La passione per i rapporti internazionali
Mi sono sempre occupato di rapporti
internazionali. Subito dopo la guerra, con una borsa di studio dell'Unesco di
tre mesi, ho girato tutta l’Europa. Eravamo un gruppo di dieci o dodici
giovani, quasi tutti romani, io ero l’unico lombardo. Abbiamo incontrato i sindacati
dei diversi Paesi, visitato fabbriche e istituzioni L’iniziativa era partita
dall'Università di Roma, io ero amico di qualcuno che ora nemmeno ricordo e
sono entrato in quel giro. Conoscevo un po’ di francese, qualche parole di
tedesco, oltre al portoghese e forse anche questo ha giocato a mio favore. Ho
sempre avuto una certa passione per questi scambi e più tardi li ho promossi
anch'io in Cisl.
L’impegno diretto sui temi internazionali
è iniziato quando in provincia di Varese è stata creata l'Euratom, l’iniziativa
per l’energia atomica della Comunità europea con sede a Ispra. In
quell'occasione ho stabilito i primi contatti con Bruxelles. Inizialmente
dentro Ispra il sindacato non c’era, ma io sono riuscito a costruite il nucleo
della Cisl. C’era il comitato del personale, con lavoratori che provenivano da
nazioni diverse. Sono nati così dei rapporti con i sindacati degli altri paesi,
in particolare francesi e belgi.
A Varese ho anche sostenuto alcuni
progetti di formazione per il settore tessile in Africa, realizzati insieme a
mons. Sergio Pignedoli, della diocesi di Milano, di cui anche la mia città fa
parte.
L’avvio della politica regionalistica, che
prevedeva un’organizzazione non più statale ma regionale, ha portato alla
creazione dei Consigli sindacati interregionali (Csi), di cui sono stato
l’iniziatore e di cui sono diventato il responsabile. Ho costruito quello del
Ticino e ho partecipato alla loro costituzione a livello nazionale. In un primo
tempo in Europa eravamo solo in cinque o sei, e noi tra loro.

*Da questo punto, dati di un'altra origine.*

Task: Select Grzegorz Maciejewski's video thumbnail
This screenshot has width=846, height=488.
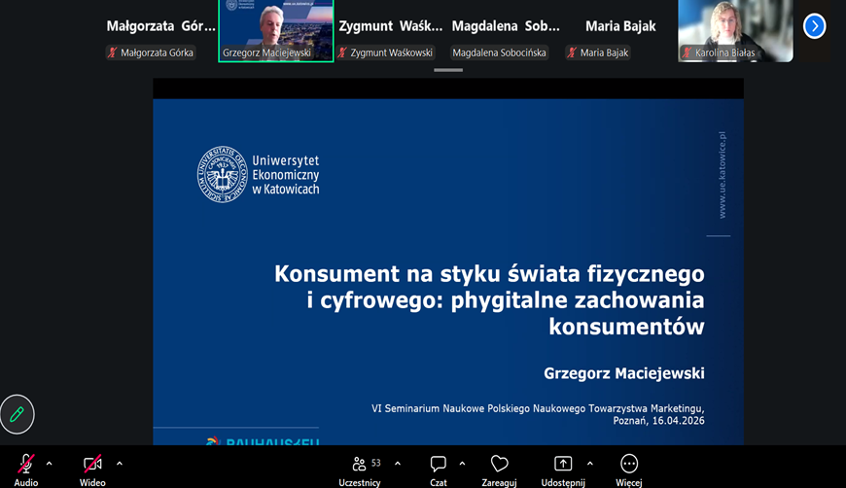Action: pyautogui.click(x=276, y=30)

Personalmente, per conto della Cisl
Lombardia, ho anche promosso le azioni sindacali per la costituzione di
organismi regionali sovranazionali come l’Alpe Adria, l'Arge Alp, i Quattro
Motori, poi gli altri ci hanno seguito. Nelle nostre riunioni ci misuravamo sul
piano della conoscenza e dell’eventuale azione sindacale comune nella sfera
internazionale.
Come responsabile dell’azione
internazionale della Cisl ho avviato i primi contatti con Solidarnosc, quando
il sindacato polacco ha iniziato la propria lotta contro il regime comunista.
Per tutte queste ragioni sono stato in
molte città europee: a Bilbao, a Lione, a Bruxelles, in Svizzera, in Germania.
Già quando ero segretario di Varese avevo organizzato degli scambi di giovani
con il sindacato di Fulda, una città tedesca vicino a Francoforte, in
collaborazione con Como. Una iniziativa iniziata da Sala, poi io li ho
allargati al Linburgo, in Belgio. Abbiamo organizzato delegazioni piuttosto
folte con pullman di giovani che andavano là per un po’ di giorni e loro
venivano qui da noi. Questa iniziativa l’ho poi trasferita a livello regionale,
avvalendomi anche della collaborazione della Regione. Ad esempio, ho fatto
ospitare nei loro centri di formazione dei giovani che venivano da Monaco, da
Lione e da altre città europee. Infine, queste attività sono proseguite a
livello unitario. Abbiamo costituito un gruppetto di tre rappresentanti di
Cgil, Cisl e Uil e io ne sono sempre stato l’animatore.